A report by Medianama says that many of such influencers are associated with The Indian Influencer Network (IIN), a platform that lets one hire digital influencers across India and has a network of 15,000 plus influencers spread across 65 cities.

Social media companies Google, Facebook, Twitter and others
Social media companies Google, Facebook, Twitter, LinkedIn and othersPixabay

How it works?

The report also exposes how a Covid-19 related campaign in question, brands and start-ups have to integrate a plasma portal (developed by IIN) on their websites. For a fee, the influencers will promote this portal through their social media handles, as well as the SOS requests received through it. IIN charges a fee to the brand/start-up to be a part of this campaign. This fee is then used to pay the influencers and the NGO (which IIN has tied up with and which brings together donors and recipients).

While several micro influencers (10k to 25k followers), macro influencers (50k to 250k are on board, the platform also contains a long list of mega influencers as well (500k to 2.5 million followers). 

What the IIN says

While many of the social media influencers are a part of the set-up for free, some of them are charging their usual fee. As per a spokesperson for IIN, there was no question of ethical dilemma even for those influencers charging money as this was the only source of income for them.

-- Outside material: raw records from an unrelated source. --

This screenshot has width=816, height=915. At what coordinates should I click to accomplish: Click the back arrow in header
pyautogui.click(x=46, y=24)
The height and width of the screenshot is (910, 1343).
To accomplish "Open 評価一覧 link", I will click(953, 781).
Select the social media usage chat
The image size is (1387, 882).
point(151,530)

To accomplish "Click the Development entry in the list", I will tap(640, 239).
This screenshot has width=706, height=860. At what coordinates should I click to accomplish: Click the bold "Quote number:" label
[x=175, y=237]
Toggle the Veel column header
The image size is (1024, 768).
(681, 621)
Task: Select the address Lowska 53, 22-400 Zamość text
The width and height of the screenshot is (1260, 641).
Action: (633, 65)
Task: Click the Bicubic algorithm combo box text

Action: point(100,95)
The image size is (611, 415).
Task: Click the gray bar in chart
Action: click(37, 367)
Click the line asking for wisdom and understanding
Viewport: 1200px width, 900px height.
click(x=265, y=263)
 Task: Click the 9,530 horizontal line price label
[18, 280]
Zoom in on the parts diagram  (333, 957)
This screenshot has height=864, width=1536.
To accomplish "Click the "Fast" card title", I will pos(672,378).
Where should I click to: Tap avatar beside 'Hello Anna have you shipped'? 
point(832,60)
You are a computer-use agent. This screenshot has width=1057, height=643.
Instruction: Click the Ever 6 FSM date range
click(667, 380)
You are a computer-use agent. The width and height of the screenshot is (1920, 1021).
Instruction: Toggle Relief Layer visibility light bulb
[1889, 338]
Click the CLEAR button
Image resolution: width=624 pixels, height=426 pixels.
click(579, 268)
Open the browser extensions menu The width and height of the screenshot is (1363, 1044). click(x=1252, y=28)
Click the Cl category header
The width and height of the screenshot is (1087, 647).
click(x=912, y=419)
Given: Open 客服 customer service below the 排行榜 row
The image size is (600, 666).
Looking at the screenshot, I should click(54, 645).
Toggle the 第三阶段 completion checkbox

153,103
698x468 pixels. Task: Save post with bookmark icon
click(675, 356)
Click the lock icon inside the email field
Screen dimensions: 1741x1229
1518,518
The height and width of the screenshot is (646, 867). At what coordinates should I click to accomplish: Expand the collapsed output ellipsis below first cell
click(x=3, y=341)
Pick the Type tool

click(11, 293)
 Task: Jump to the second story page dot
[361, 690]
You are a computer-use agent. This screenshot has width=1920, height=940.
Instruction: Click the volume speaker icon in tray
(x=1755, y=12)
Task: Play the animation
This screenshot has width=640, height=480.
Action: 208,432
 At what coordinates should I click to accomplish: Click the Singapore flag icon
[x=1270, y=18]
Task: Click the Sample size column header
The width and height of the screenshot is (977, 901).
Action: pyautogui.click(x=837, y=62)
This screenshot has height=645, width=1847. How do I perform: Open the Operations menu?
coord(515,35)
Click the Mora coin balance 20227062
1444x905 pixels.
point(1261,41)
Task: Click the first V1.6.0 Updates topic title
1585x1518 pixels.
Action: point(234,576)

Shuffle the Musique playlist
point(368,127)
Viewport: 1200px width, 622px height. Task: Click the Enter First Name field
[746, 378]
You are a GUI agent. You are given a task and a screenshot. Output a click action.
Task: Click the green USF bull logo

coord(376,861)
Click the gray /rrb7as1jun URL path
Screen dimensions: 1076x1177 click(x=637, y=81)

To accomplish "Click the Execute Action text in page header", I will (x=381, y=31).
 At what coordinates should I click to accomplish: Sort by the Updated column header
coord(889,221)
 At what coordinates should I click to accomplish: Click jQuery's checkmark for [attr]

With sources of income having shriveled up since lockdown last year, they too needed to survive during these difficult times. But on the other hand, if these shout-outs by influencers were made for free, more requests can be amplified, budgets can be brought down and more influencers can be a part of it.

oxygen Delhi

When IBTimes got in touch with managers and PR firms of influencers both registered or unregistered with IIN on the matter, many of them chose to distance themselves and did not comment on the subject.

Netizens are shocked

At a time when people across the board on social media are amplifying messages and SOS calls for oxygen, medicines, food, ICU beds, ventilators and plasma with the sheer expectation of helping save a life; the fact that some are charging for the same retweets or shares, came as shocker to many.

"How is that different from charging money for lending a phone to a person standing outside their house on fire so they can call fire department? Or even worse charging money to an accident victim for lending your phone so that they can reach out for ambulance services?" questioned an angry user on social media.